Опасаясь погони, сторонясь проезжих дорог, лесами — сначала вдоль Десны, а затем по иной речке Сейм — добрался он до города Курска. В пути Романец в основном питался сырой пресной рыбой, которую по надобности ловил прямо руками в густой прибрежной траве. Стояла весна, и многие рыбы, сбившись к берегу, терлись боками промеж травы, скидывали икру. Однако та рыба за время пути приелась ему. Денег у него не было ни полушки, но так велики оказались соблазны и голод, что в первый же день по прибытии в Курск Романца словили на воровстве, когда он пытался украдкой прихватить козью ногу. Куряне обошлись с ним не милостиво: здесь же, на торгу, не дожидаясь суда, сильно побили колами. Ну уж и он им потом отомстил…
Отвалявшись в канаве, на следующее утро он вышел из Курска, пошел наугад по дороге и к вечеру набрел на большое сельцо — Ахматову слободу, которое держали татары. Правда, самих татар в селе было немного, больше русских, таких же бродяг и выжиг, как Романец. Главным среди всех почитался ногаец Гила, то ли мурза, то ли просто алпаут [67], но и для русских, и для татар он был выше, чем какой князь. Слобода жила грабежом и разбоем, и по одному слову Гилы проезжего человека либо убивали, либо оставляли в живых. Когда Романца привели к нему напоказ, Гила, много тварей повидавший на свете, был поражен страховитым наружным видом и скрытой мощью бывшего монастырского свинаря. Поразузнав, кто он и откуда идет, впрочем, не много внятного услышав в ответ на свои вопросы, Гила спросил:
— Будешь служить у меня?
Романец коротко и твердо кивнул грязной, нечесаной головой:
— Буду. Трапезничать дай.
— Трапезничать? — удивился татарин монашьему слову, рассмеялся и распорядился, смеясь: — Дайте ему конину. Будешь ли, урус, кониной трапезничать?
— Буду, — сказал Романец.
Первым, а может быть, и единственным человеком, которого Романец без сомнений и оговорок признал над собой, стал этот Гила, владетель татарской Ахматовой слободы, известной жителям Курска с давних времен.

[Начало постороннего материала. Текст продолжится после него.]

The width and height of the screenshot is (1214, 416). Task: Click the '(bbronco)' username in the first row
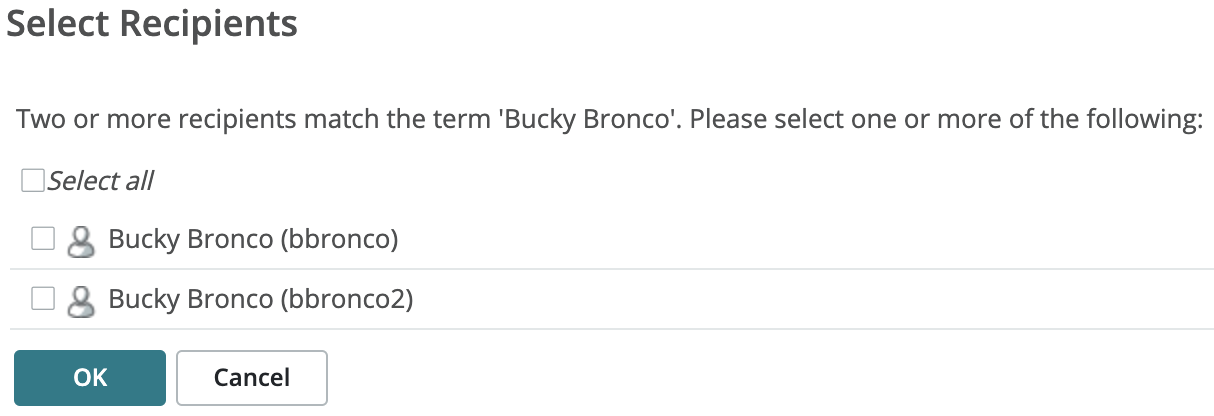(x=339, y=239)
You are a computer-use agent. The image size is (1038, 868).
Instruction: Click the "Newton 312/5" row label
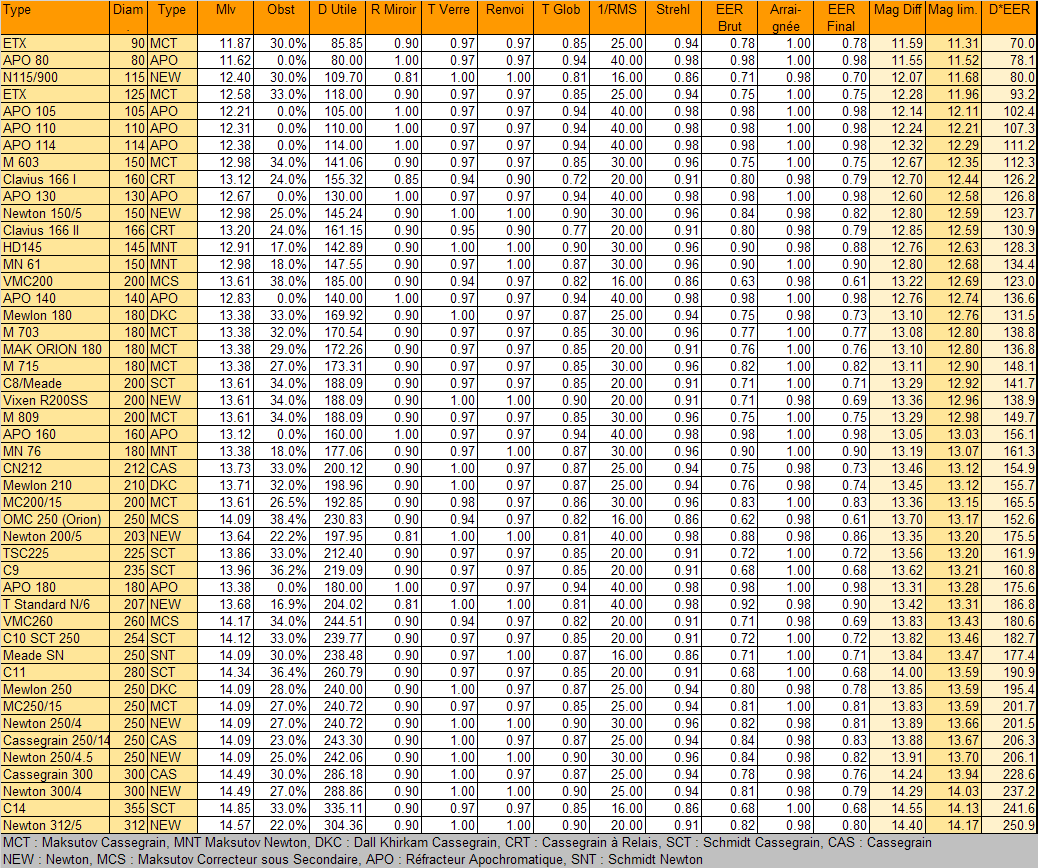coord(55,825)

Гила был сыном хивинца Ахмата, который когда-то, еще в правление Тула-Буги, получил откуп на ханскую дань и держал весь народ, не исключая бояр и даже князей, в таком разоре и угнетении, что однажды князь Святослав поднялся на него и, вероятно, побил бы, если б не его брат Олег, который, убоявшись ханской мести и выполняя волю хана, умертвил Святослава [68]. Тогда Ахмат казнил многих бояр и всякому проходящему мимо приказывал давать кусок от их окровавленных одежд, чтобы те, придя в свою землю, объявляли, показывая кровавые лоскуты: так будет с каждым, кто дерзнет оскорбить баскака!
Теперь слобожане силы такой не имели, жили тише, довольствуясь лишь тем, что добывали у неосторожных купцов, да еще совершали воровские набеги на ближние и дальние поселения. Шайка их, бывало, доходила и до Рыльска, и до Вжища, и до Путивля, и до Дебрянска… Куряне же, опасаясь мести Ногая, который покровительствовал Гиле, вынуждены были мириться с таким соседством. Правда, Гила — не в пример отцу — старался не обижать курян, а город и вовсе обходил стороной.
Недолго прослужил Романец у Ахматова сына, всего от лета до лета, но сколько страха и боли испытали те, кому пришлось встретиться с ним в этот год, — ни на каких бесовских весах не измерить! Татары и те смотрели на безжалостного, свирепого русского, молчаливого, как чудской истукан, и сильного, будто шайтан, с опаской и огорчением. Пошто такой человек живет? Один лишь алпаут Гила смеялся и сверх других отличал Романца…
Как ни по нраву пришлась Романцу жизнь в Ахматовой слободе, но и хорошему наступает предел. Этой весной ака Ногай позвал к себе Гилу со всеми людьми. По всему было видно (да и татары о том говорили), предстояла большая война. Воевать Романец не хотел. Неведомо, по каким законам живут такие, как он, за что судьба им благоволит до поры, наделяя звериным чутьем на опасность, для чего на чужую беду оставляет их жить на земле… Неужто из одной лишь надежды на их раскаяние?